The difference was never just the job. It was where and how they chose to live that job.
FAQs
1. How can I actually assess culture and future regret risk before accepting a job?
Talk to people who are not on the official interview schedule. Ask to shadow for a full day. Have coffee with a mid-career doc who’s clearly not part of leadership. Track down someone who left in the last 2–3 years and ask why. Watch how staff talk about physicians when physicians are not in the room. If you sense fear, cynicism, or constant turnover, believe it.
2. Is it a mistake to prioritize being near family when choosing where to practice?
It can be, if you treat “near family” as automatically good. Senior attendings will tell you: family proximity amplifies whatever dynamic already exists. Good support gets better. Boundary issues get worse. And it can trap you in a job you hate because the idea of moving away from extended family becomes emotionally loaded. Choose the job and city first, then ask if it also works with family—not the other way around.
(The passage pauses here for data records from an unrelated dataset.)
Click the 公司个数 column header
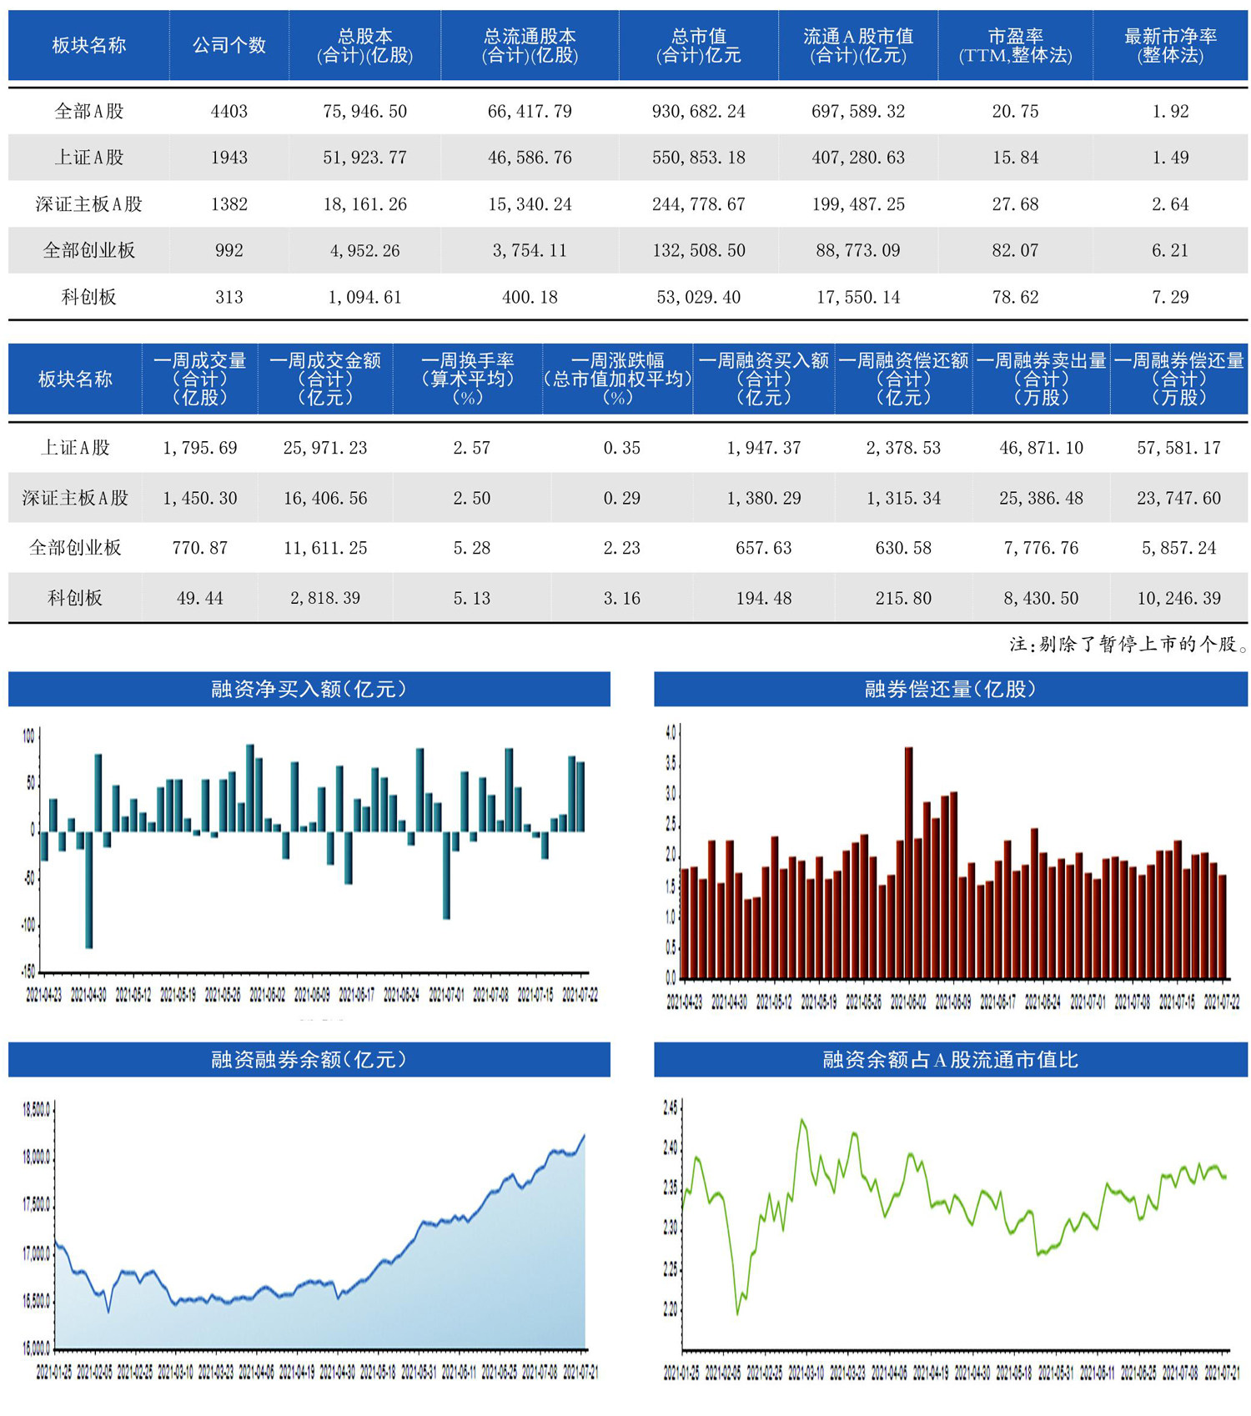This screenshot has height=1416, width=1251. [229, 46]
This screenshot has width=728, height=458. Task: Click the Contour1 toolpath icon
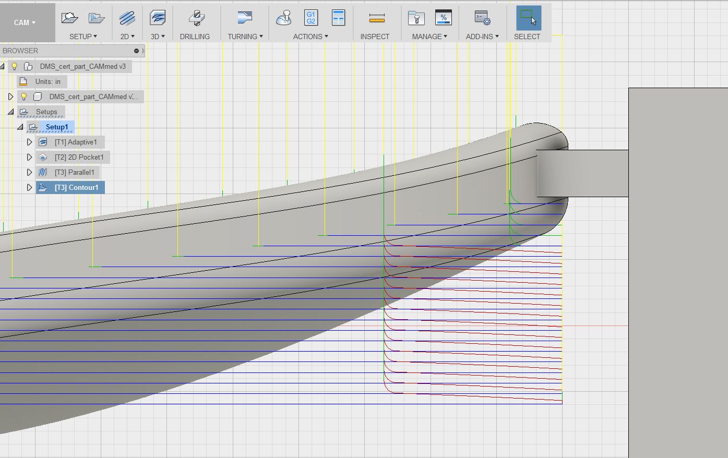pos(43,187)
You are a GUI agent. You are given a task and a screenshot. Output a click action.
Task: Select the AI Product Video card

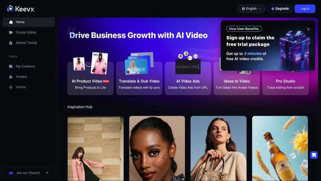coord(90,78)
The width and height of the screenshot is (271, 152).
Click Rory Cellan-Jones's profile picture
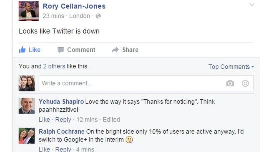pos(29,11)
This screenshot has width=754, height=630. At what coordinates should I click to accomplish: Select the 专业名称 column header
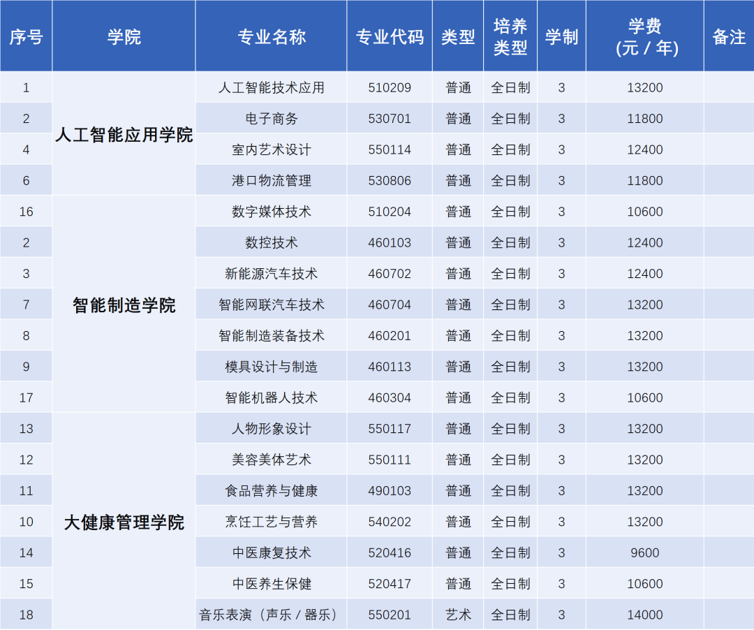pyautogui.click(x=271, y=36)
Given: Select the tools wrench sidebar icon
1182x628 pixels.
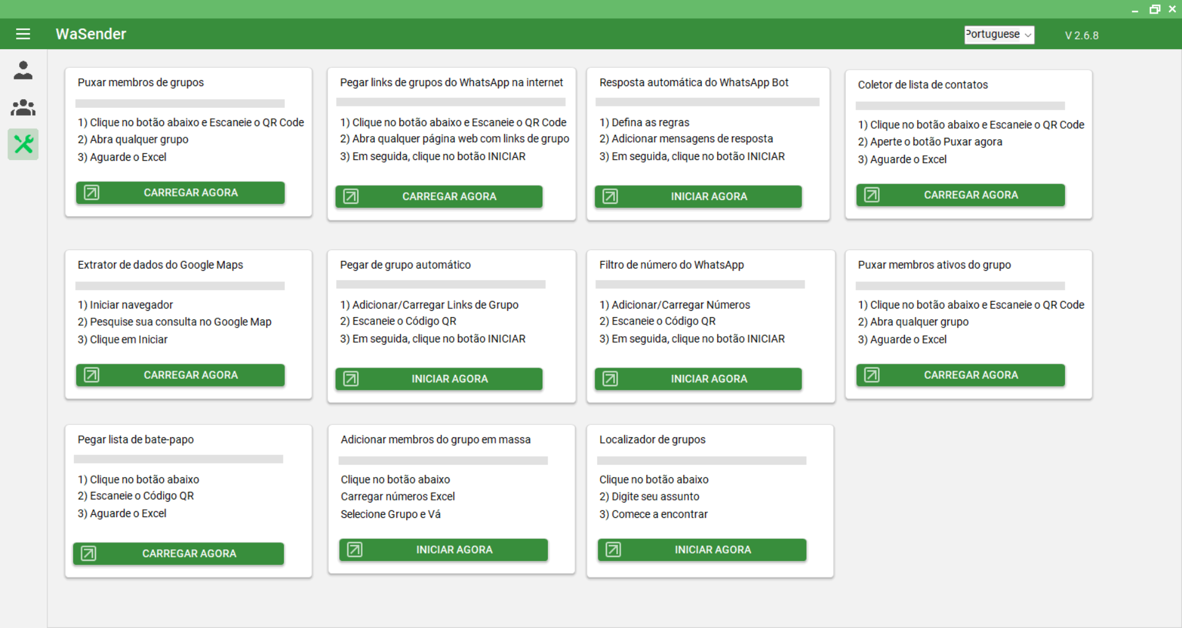Looking at the screenshot, I should tap(23, 144).
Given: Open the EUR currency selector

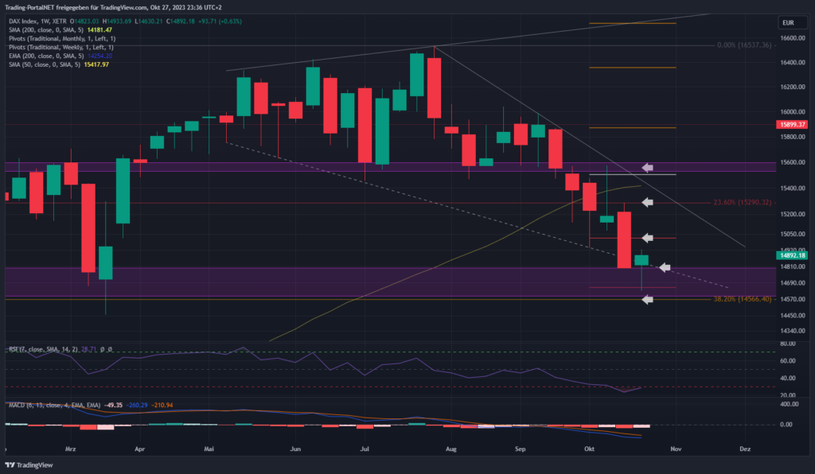Looking at the screenshot, I should (x=790, y=24).
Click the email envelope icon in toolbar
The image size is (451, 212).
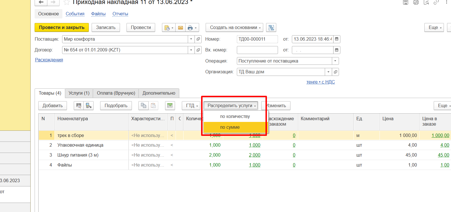180,28
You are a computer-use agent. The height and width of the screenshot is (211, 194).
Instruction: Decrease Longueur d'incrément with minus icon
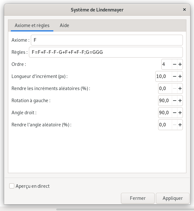[x=175, y=76]
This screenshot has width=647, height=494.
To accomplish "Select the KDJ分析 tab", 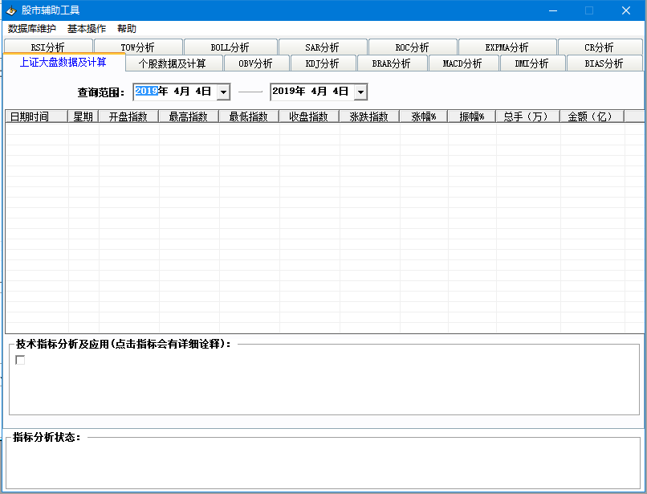I will coord(322,63).
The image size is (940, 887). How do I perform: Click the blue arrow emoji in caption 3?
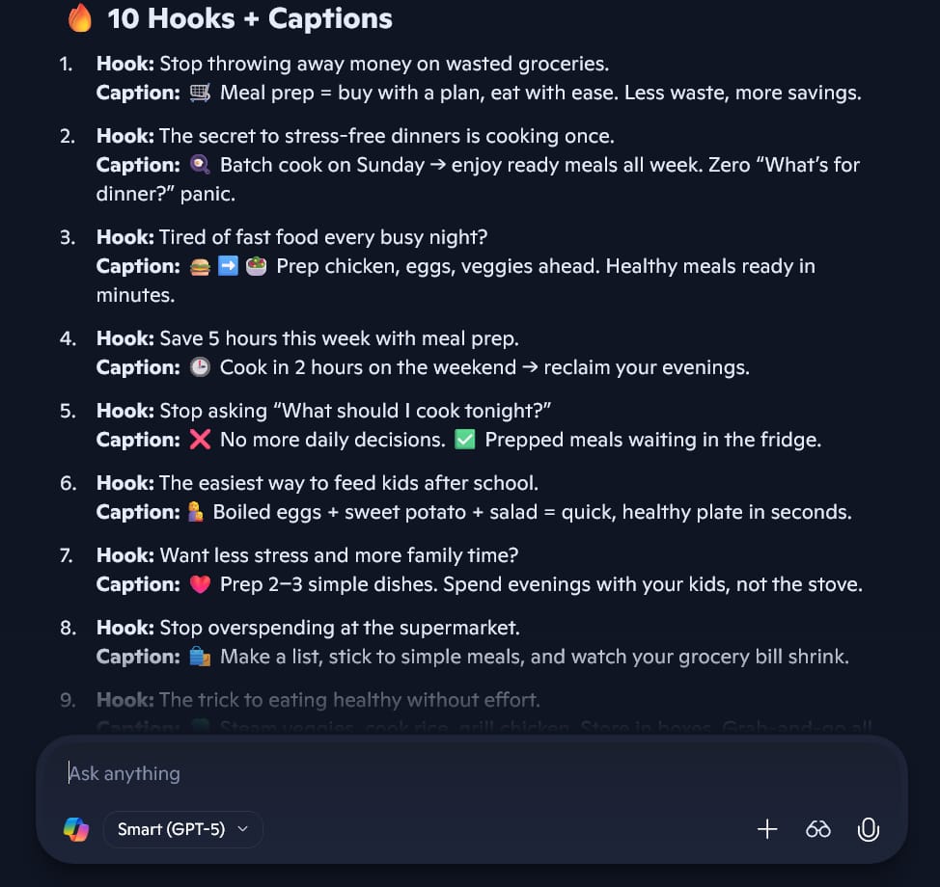pyautogui.click(x=227, y=265)
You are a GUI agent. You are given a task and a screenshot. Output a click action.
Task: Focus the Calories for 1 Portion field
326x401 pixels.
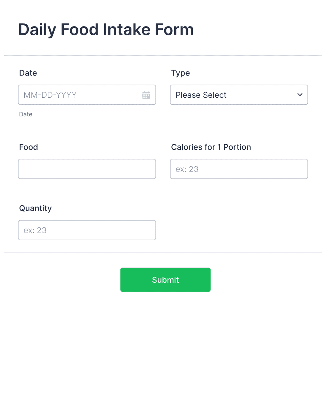coord(239,169)
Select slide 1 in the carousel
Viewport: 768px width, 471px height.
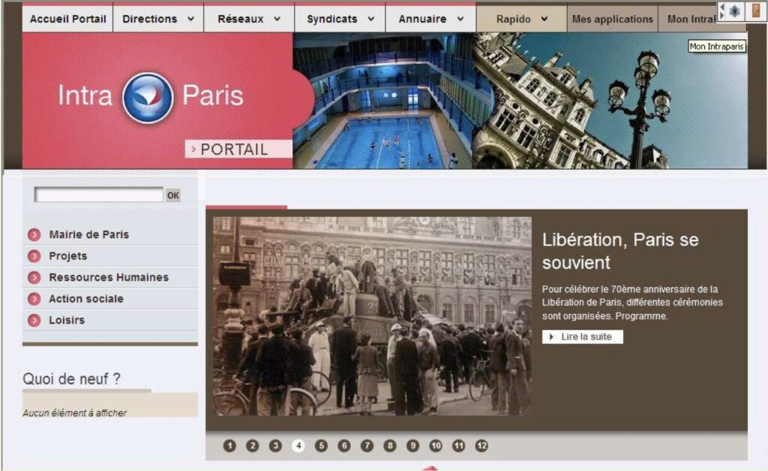click(230, 445)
3. How long should I stay in a first job before deciding it was the wrong place?
Most honest answers cluster around 2–5 years. The first year is survival and adjustment. By year two, you know the truth about workload, admin, and culture. By year three, you usually know whether the life around the job feels right. If you’re consistently miserable by year three and still telling yourself “maybe it will get better,” you’re on the same path as the 60-year-olds who say, “I knew by year five and stayed another fifteen.” Notice that and act earlier.
Key points: where you practice will shape everything; money and prestige are overrated compared to culture, geography, and flexibility; and the biggest regret isn’t usually picking wrong—it’s realizing it and staying anyway.